Swap "particular" for "specific" in the data from the line with "Find the location of a particular element." to the line with "This screenshot has width=885, height=1786.". Write out only those lines, with everything else left as it is.

──────── DATA UNDER STUDY

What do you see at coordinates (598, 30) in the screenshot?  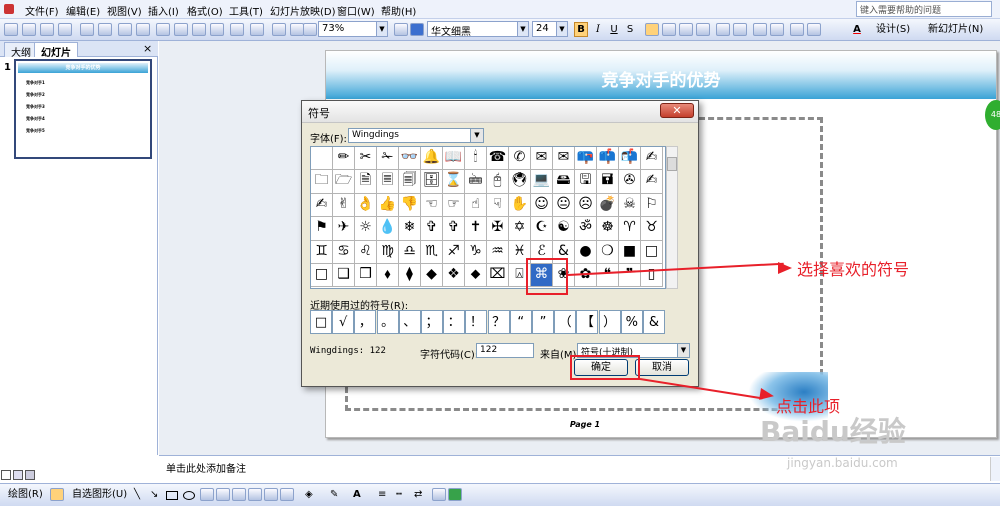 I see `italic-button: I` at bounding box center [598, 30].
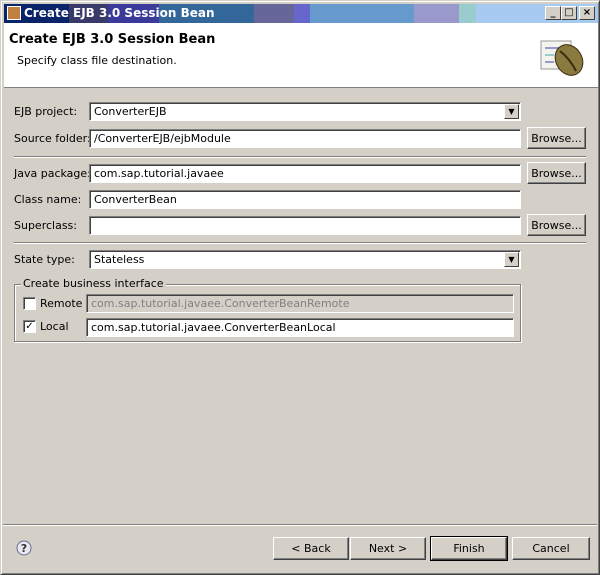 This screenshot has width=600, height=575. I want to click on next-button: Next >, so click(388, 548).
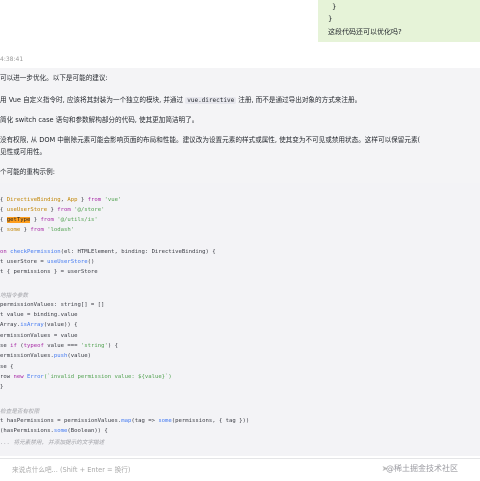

────────────────
──────── DATA UNDER STUDY

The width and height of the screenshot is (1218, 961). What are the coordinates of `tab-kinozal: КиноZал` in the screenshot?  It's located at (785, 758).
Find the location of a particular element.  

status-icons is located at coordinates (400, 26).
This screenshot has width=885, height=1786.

────────────────

» COMPLETED TASK:
Find the location of a specific element.  

status-icons is located at coordinates (400, 26).
This screenshot has width=885, height=1786.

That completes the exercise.